Terser to the rescue
Fortunately, HAPI provides a handy utility class for parsing and unparsing HL7 messages of arbitrary versions – the Terser. This will let us get hold of the MSH segment from the original message, so we could at least call makeACK with the original MSH:
// This still depends on the ackMsg decl. being for the same specific version
// as the original message.
Terser t = new Terser(originalMsg);
Segment msh = t.getSegment(“MSH”);
ackMsg = (ACK)DefaultApplication.makeACK(msh);
ackMsg.getMSA().getAcknowledgementCode().setValue(“AR”);
Now when we call makeACK we are passing-in a valid MSH so it will extract the HL7 version number and dynamically create the correct ACK class, using Class.forName. But as the comment says, this stilll only works if the compiled-in ACK declaration matches the returned ACK message version.
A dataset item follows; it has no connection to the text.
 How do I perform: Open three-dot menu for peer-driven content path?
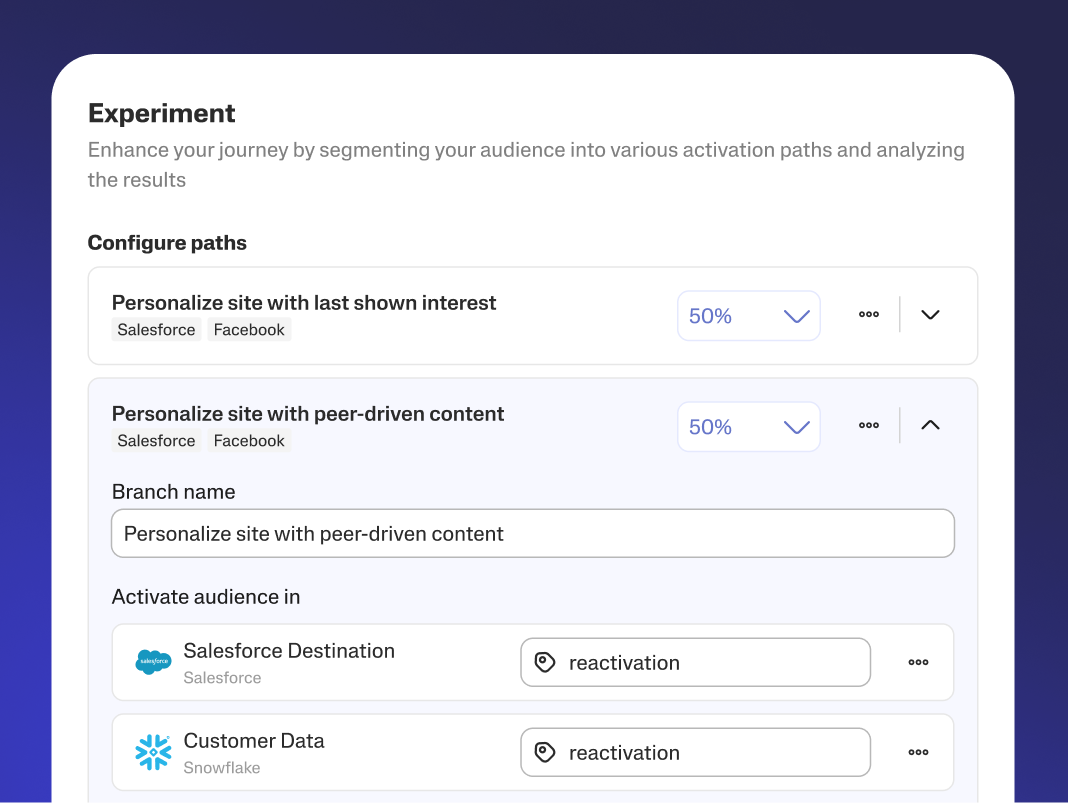pos(869,425)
We need to lose the compiled-in ACK declaration, but still find a way to populate the ACK message’s MSA segment with the right values.
Fortunately, we can use the Terser to set the field values in a version-independent way. This is exactly what DefaultApplication’s static methods makeACK and fillResponseHeader do. So I used a combination of the Terser and the guts of DefaultApplication.makeACK to create a couple of helper methods which do the right thing. I’ve put the source code on this page in my Google site, for anyone who wants to use it.